Your instructions.
What lines of the data below include the word "Policy"? Report them by copying each.

Dataset entries
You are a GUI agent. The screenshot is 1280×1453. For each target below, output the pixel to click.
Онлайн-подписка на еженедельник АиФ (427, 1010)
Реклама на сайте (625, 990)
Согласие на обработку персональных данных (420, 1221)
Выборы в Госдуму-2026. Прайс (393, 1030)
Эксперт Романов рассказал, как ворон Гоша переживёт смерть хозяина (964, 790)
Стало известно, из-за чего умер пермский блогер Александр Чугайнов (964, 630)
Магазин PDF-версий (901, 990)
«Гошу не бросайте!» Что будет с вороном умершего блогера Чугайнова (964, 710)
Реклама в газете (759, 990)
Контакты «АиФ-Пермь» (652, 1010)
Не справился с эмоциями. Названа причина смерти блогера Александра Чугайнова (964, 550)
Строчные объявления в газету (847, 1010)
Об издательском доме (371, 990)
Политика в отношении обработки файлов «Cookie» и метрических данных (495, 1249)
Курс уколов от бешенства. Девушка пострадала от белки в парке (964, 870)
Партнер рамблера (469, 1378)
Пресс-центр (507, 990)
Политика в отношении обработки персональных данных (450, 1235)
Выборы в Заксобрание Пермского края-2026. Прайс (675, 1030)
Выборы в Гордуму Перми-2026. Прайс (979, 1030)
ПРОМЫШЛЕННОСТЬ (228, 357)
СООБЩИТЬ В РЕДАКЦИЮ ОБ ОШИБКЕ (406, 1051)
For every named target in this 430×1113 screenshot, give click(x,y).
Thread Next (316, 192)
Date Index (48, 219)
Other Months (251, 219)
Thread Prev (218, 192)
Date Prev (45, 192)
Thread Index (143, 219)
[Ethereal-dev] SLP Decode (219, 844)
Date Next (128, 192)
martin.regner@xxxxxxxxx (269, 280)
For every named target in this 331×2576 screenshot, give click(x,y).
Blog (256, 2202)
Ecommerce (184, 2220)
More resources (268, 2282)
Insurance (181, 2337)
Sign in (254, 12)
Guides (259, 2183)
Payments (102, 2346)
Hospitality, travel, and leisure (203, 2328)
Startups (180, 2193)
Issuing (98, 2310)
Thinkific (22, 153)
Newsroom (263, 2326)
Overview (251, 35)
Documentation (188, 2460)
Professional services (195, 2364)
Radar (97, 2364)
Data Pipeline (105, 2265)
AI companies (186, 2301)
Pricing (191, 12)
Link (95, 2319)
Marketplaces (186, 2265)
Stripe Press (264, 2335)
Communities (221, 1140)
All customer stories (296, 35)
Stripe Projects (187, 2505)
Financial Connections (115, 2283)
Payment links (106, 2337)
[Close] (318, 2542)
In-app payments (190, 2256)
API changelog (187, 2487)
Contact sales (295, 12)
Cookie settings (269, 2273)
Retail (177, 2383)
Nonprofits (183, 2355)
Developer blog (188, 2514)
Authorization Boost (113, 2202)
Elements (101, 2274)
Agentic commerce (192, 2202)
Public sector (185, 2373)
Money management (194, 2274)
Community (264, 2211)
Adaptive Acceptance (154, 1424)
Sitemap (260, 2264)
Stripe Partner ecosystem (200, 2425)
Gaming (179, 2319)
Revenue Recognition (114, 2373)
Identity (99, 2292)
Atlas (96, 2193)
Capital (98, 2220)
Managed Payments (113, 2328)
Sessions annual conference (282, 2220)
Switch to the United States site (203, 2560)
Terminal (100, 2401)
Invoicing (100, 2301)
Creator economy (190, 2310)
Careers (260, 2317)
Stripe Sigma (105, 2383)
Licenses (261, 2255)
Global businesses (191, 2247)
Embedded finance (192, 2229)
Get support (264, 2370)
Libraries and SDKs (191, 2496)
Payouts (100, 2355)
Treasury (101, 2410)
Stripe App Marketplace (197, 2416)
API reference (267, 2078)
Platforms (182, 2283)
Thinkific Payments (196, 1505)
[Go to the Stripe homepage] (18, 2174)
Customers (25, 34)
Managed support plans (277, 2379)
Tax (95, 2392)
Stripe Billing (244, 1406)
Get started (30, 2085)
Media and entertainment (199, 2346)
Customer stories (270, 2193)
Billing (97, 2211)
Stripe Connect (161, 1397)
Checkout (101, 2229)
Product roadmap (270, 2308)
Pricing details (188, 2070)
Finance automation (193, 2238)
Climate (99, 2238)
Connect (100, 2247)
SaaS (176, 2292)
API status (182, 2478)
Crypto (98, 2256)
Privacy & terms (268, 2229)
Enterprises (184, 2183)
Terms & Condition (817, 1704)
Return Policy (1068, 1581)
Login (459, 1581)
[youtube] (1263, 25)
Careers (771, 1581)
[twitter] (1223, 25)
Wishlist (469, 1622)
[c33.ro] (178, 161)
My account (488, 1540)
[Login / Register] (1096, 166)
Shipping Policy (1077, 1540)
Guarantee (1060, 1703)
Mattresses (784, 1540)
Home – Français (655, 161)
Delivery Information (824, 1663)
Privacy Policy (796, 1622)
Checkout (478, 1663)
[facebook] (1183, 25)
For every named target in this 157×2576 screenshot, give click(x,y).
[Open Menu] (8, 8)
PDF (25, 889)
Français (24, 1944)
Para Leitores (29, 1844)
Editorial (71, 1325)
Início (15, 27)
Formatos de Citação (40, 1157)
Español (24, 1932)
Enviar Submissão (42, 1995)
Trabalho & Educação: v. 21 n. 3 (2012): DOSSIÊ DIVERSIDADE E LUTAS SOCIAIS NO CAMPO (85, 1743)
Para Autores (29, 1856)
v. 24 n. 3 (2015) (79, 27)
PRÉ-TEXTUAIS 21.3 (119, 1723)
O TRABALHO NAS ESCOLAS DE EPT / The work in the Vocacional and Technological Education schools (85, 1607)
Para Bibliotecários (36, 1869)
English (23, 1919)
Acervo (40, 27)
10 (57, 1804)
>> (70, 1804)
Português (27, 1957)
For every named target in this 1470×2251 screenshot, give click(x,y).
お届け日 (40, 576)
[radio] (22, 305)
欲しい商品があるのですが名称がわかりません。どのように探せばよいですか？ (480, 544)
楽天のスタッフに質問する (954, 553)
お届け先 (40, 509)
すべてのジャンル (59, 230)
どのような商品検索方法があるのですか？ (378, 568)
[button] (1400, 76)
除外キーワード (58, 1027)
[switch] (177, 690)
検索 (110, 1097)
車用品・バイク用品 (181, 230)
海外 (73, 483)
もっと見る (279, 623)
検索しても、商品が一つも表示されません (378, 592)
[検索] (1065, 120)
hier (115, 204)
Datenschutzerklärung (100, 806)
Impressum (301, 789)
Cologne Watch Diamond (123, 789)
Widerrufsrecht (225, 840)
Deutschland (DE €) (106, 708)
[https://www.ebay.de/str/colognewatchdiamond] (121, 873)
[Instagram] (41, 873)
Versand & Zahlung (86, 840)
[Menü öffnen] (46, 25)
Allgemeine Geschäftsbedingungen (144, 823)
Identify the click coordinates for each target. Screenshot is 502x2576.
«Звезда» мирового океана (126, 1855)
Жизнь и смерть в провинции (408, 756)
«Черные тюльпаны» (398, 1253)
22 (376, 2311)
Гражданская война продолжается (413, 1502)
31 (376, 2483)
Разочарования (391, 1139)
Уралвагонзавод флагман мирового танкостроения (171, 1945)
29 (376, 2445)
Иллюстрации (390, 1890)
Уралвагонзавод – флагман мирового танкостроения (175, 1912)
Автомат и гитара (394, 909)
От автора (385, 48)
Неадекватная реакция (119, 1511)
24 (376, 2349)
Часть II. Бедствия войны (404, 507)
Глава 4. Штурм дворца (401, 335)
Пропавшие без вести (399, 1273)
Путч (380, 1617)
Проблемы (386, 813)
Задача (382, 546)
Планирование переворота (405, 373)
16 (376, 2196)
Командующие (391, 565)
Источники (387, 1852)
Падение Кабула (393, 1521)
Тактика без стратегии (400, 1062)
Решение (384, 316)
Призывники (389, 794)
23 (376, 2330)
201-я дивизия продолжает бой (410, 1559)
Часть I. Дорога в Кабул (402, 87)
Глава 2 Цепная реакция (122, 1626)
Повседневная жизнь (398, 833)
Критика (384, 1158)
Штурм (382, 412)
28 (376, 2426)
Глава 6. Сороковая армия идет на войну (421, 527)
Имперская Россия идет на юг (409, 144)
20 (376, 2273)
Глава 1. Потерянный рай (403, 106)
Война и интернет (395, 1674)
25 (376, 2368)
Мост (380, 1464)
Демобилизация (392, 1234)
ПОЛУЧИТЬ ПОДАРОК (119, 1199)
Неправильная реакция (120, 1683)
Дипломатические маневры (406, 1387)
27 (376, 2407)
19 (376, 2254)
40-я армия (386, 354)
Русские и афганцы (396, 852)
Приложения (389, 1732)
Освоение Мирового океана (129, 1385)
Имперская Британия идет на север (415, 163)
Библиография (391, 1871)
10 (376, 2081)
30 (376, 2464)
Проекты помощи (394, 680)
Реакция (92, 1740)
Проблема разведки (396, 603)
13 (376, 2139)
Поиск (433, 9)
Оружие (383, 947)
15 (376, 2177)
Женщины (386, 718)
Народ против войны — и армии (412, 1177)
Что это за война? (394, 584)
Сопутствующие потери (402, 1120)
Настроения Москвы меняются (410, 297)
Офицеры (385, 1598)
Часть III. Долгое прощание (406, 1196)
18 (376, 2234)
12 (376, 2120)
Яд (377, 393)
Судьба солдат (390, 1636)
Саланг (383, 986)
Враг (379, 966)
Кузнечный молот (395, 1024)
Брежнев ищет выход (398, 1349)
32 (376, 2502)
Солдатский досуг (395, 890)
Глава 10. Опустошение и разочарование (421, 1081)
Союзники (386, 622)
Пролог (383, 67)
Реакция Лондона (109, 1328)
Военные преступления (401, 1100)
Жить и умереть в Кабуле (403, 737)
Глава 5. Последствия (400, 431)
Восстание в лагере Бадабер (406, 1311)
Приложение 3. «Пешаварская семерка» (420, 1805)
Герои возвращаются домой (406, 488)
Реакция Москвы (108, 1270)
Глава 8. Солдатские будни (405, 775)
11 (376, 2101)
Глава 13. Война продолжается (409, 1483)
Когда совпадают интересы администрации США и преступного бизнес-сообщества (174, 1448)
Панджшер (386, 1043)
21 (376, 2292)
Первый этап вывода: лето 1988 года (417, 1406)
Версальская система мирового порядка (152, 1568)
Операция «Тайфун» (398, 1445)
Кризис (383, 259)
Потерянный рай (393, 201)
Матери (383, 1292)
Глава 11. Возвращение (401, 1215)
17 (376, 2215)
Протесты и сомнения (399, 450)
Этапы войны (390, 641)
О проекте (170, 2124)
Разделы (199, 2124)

Solution.
Return Policy (1068, 1581)
Shipping Policy (1077, 1540)
Privacy Policy (796, 1622)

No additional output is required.